In the entries that follow, the lines from the one with "June (152, 1662)" through the one with "Not By Appointment (690, 1300)" are the ones to write out, exactly and with both ends included. Nothing else should appear.

========

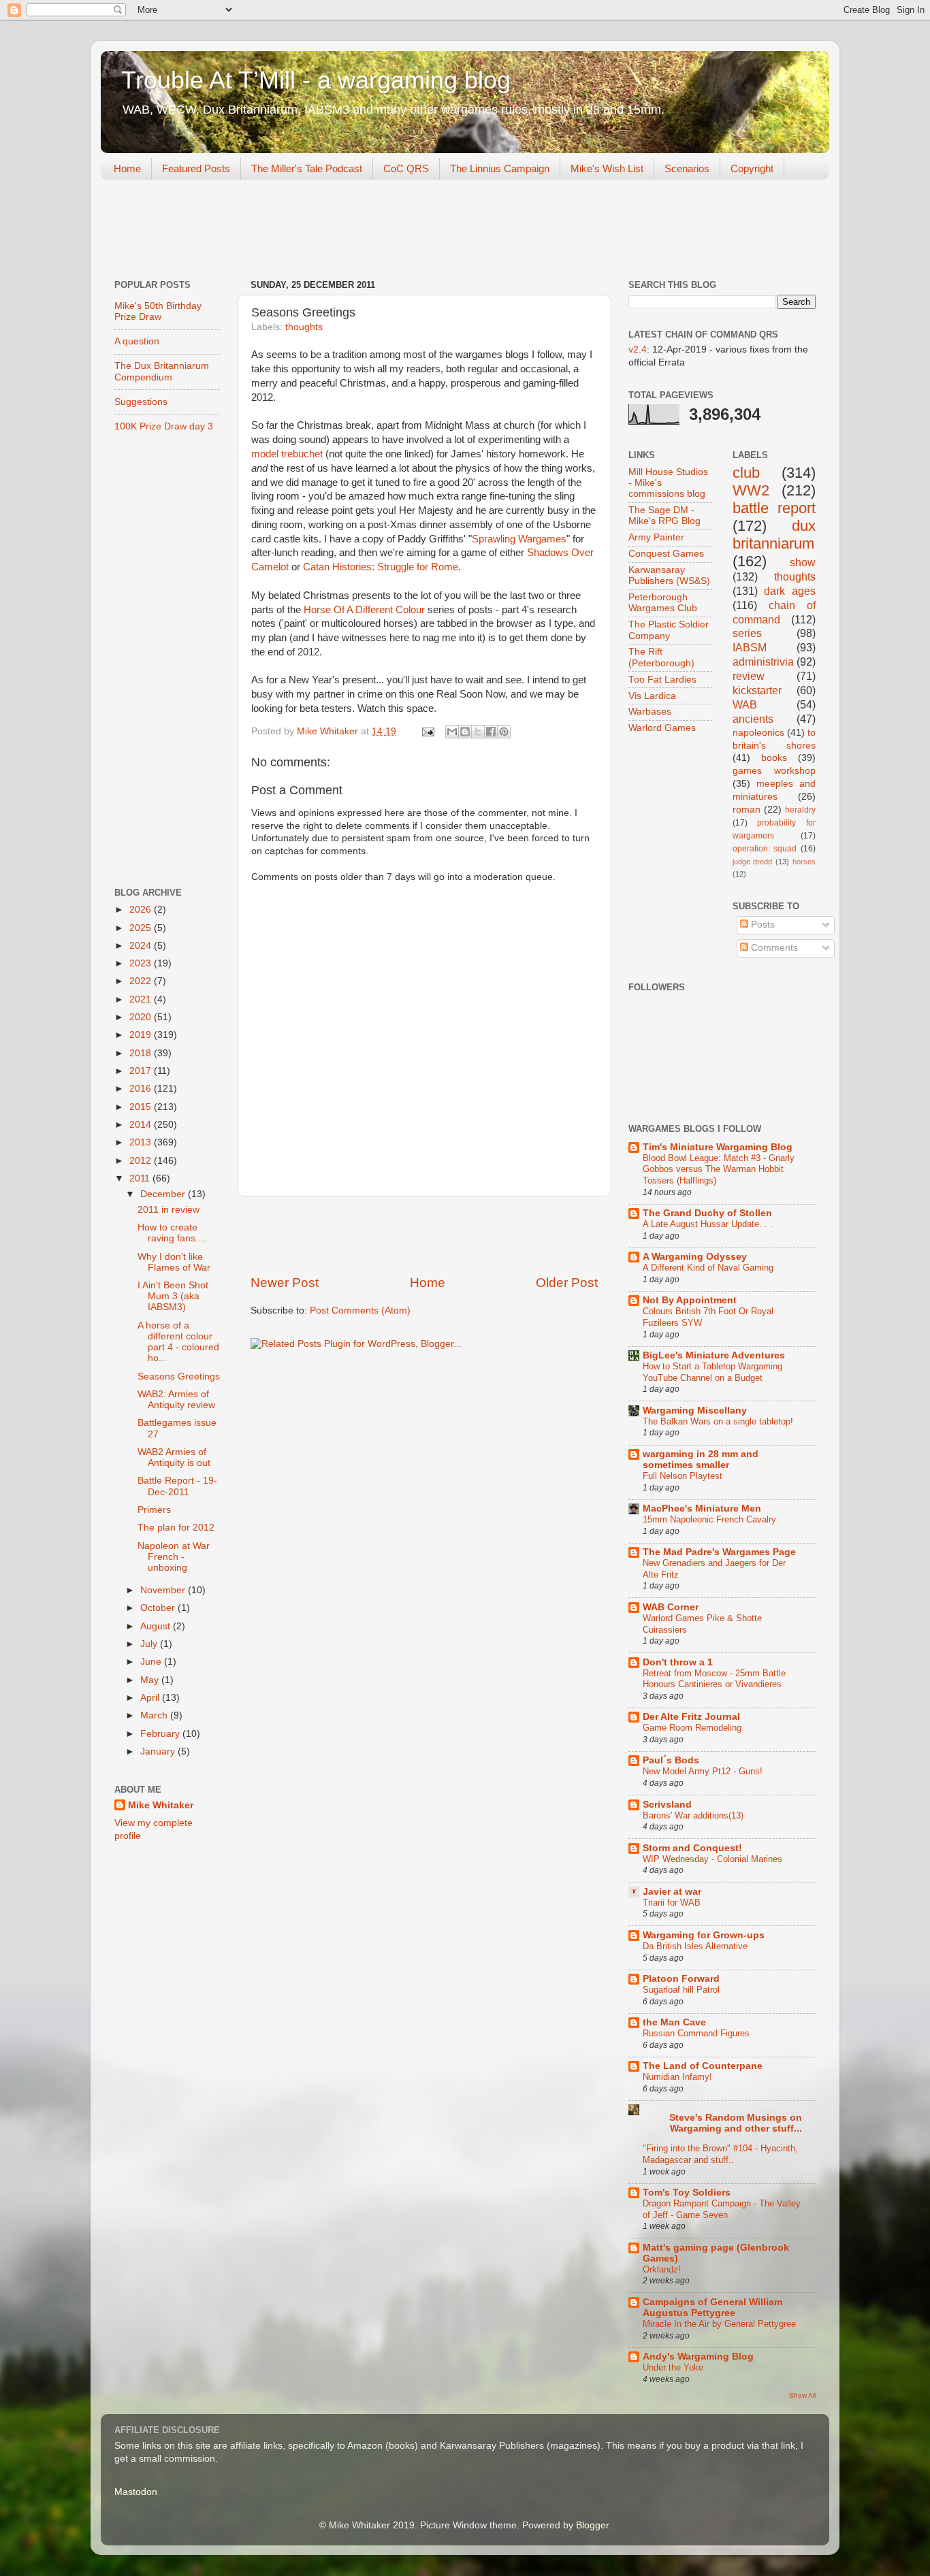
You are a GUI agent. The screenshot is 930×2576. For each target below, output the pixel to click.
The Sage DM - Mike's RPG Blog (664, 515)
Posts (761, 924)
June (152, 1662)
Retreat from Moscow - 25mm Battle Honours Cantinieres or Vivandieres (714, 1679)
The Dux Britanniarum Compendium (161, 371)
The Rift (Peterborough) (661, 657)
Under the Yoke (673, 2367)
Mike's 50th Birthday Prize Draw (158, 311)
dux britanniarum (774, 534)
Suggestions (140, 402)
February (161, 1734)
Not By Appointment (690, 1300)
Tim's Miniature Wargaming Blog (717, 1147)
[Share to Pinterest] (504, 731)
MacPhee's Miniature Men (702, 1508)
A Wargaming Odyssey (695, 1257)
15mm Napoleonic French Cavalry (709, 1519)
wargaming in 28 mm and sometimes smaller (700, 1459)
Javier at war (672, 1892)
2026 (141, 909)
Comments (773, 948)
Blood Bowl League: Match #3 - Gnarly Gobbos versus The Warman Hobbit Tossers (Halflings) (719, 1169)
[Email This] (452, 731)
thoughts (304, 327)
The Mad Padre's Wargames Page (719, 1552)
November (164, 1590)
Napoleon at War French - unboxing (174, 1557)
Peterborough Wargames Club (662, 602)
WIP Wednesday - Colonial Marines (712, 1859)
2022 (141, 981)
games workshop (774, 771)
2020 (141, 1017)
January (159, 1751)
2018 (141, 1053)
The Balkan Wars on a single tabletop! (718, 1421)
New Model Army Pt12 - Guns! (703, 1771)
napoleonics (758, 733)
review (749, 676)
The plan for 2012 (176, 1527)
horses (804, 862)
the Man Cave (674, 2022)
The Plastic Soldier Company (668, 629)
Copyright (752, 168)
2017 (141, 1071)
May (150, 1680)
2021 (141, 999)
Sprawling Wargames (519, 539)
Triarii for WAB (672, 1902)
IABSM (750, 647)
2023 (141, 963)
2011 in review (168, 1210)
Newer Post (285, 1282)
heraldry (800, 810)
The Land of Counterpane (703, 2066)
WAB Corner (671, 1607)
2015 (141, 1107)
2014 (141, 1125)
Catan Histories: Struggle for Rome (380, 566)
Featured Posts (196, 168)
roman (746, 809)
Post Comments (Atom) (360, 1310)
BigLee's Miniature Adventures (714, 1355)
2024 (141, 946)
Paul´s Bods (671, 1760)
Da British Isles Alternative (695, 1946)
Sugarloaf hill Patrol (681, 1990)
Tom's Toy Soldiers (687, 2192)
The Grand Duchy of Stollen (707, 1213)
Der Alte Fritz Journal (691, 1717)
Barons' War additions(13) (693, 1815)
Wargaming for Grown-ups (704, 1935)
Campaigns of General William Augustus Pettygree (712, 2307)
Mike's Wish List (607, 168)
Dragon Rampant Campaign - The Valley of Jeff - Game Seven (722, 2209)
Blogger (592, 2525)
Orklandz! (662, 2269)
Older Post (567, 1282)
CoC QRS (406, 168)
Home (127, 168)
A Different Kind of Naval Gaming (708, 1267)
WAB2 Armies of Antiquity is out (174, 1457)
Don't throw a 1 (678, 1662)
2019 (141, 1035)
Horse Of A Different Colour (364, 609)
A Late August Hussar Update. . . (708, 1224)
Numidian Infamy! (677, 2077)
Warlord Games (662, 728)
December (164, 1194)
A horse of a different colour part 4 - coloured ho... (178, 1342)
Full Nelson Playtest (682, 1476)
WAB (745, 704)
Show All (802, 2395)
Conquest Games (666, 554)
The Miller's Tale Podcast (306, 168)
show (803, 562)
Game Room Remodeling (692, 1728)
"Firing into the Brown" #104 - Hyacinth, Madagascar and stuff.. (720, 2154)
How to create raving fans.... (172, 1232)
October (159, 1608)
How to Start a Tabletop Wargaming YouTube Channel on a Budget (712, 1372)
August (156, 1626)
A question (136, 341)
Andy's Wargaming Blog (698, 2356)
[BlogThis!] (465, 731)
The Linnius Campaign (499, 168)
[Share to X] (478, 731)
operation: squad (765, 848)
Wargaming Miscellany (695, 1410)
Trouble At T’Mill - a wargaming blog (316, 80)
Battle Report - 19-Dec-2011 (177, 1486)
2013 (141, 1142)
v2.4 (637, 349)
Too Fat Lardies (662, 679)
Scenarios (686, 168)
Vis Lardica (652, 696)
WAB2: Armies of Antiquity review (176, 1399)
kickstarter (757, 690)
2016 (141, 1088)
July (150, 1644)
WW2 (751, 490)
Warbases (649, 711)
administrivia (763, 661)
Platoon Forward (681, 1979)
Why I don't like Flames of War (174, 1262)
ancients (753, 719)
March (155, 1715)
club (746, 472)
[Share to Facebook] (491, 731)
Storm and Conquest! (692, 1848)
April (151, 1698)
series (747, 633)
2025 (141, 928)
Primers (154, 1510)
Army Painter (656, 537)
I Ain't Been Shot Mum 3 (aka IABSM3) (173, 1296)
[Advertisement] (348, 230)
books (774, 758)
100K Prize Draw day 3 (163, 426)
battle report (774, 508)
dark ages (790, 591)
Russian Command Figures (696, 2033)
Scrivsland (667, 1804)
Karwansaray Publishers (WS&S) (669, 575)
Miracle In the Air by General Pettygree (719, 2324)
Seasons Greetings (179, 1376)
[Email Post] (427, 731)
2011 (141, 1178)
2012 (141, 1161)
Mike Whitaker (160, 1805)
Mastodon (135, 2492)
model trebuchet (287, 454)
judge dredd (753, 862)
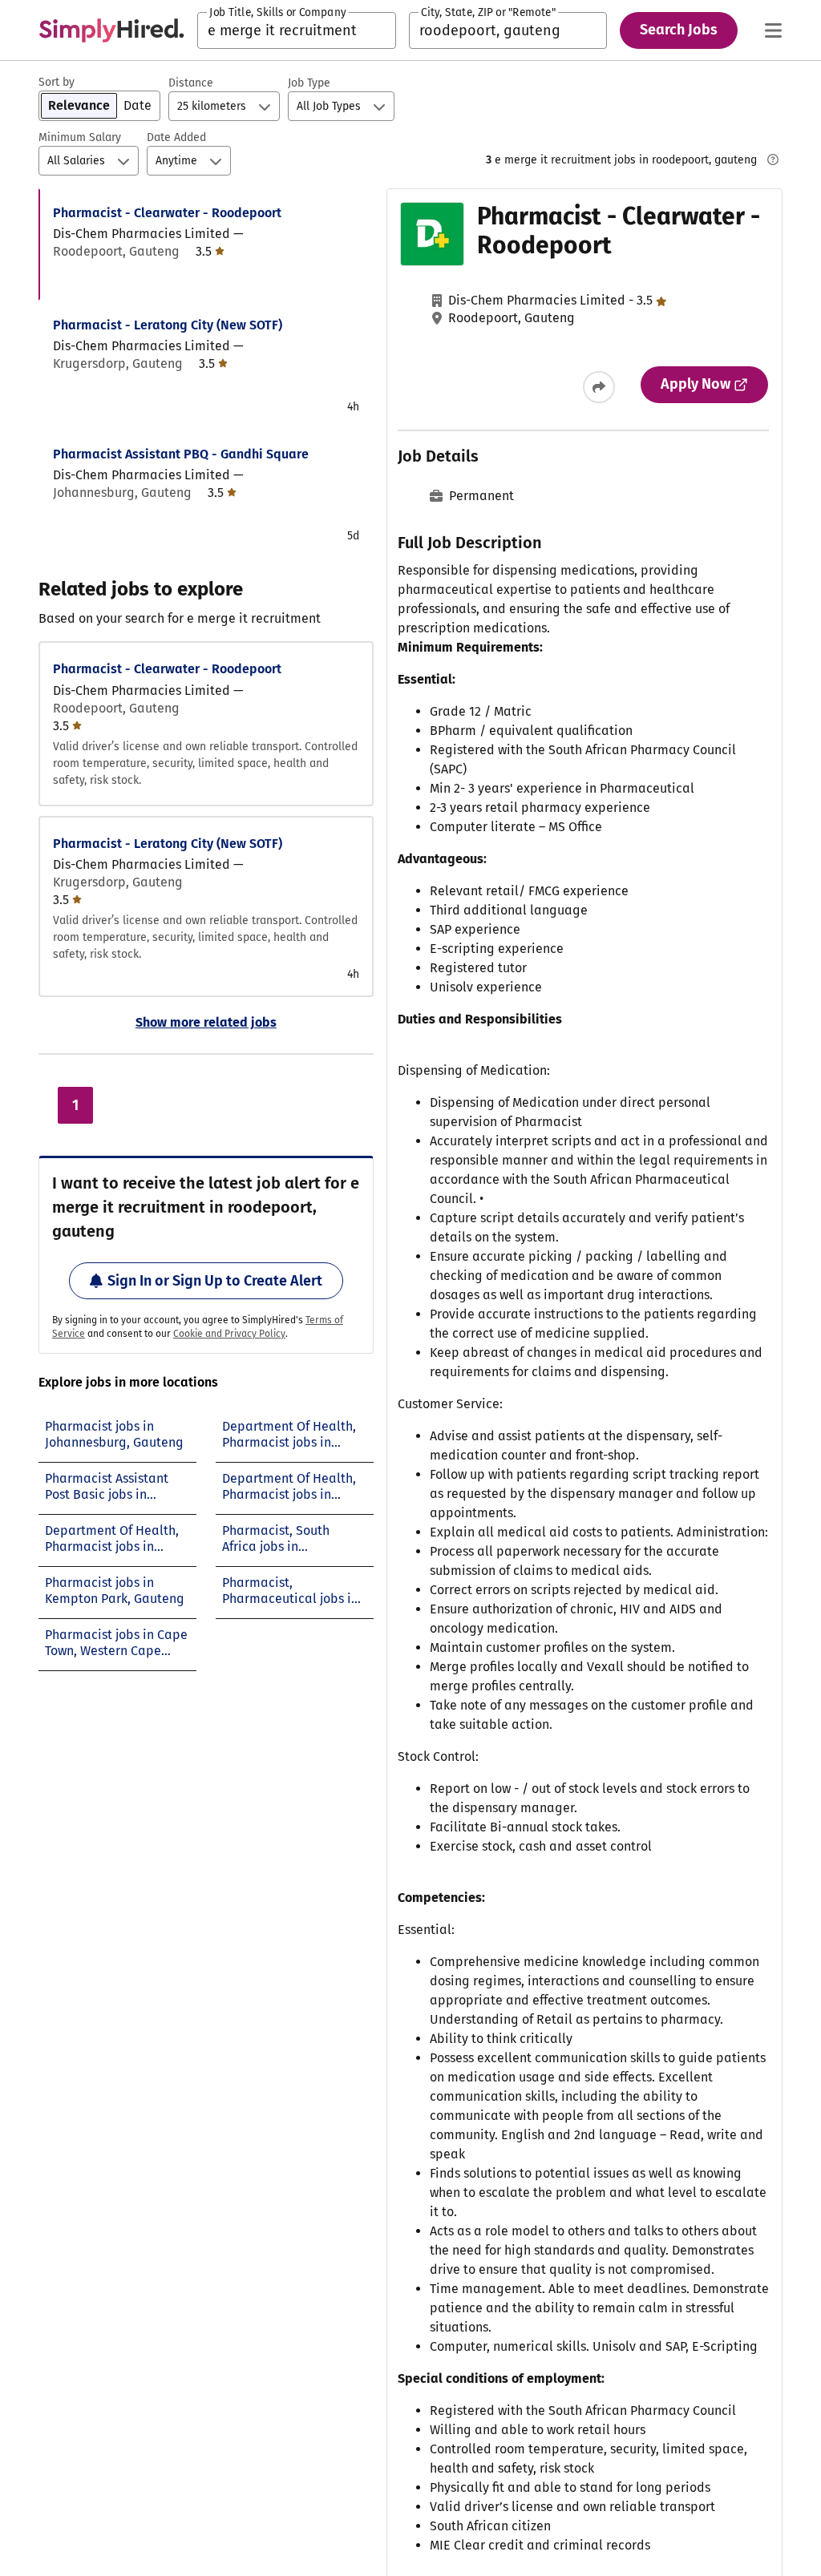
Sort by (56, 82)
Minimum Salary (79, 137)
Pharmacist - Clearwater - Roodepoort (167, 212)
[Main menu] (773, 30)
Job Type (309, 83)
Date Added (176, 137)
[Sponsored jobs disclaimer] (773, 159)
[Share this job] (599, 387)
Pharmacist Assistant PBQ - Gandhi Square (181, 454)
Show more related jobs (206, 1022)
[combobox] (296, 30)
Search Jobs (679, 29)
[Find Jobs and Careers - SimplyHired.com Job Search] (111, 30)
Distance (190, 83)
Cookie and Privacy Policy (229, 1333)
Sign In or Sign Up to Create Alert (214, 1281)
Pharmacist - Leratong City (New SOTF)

========

Worked solution>
June (152, 1662)
Retreat from Moscow - 25mm Battle Honours Cantinieres or Vivandieres (714, 1679)
The Dux Britanniarum Compendium (161, 371)
The Rift (Peterborough) (661, 657)
Under the Yoke (673, 2367)
Mike's 50th Birthday Prize Draw (158, 311)
dux britanniarum (774, 534)
Suggestions (140, 402)
February (161, 1734)
Not By Appointment (690, 1300)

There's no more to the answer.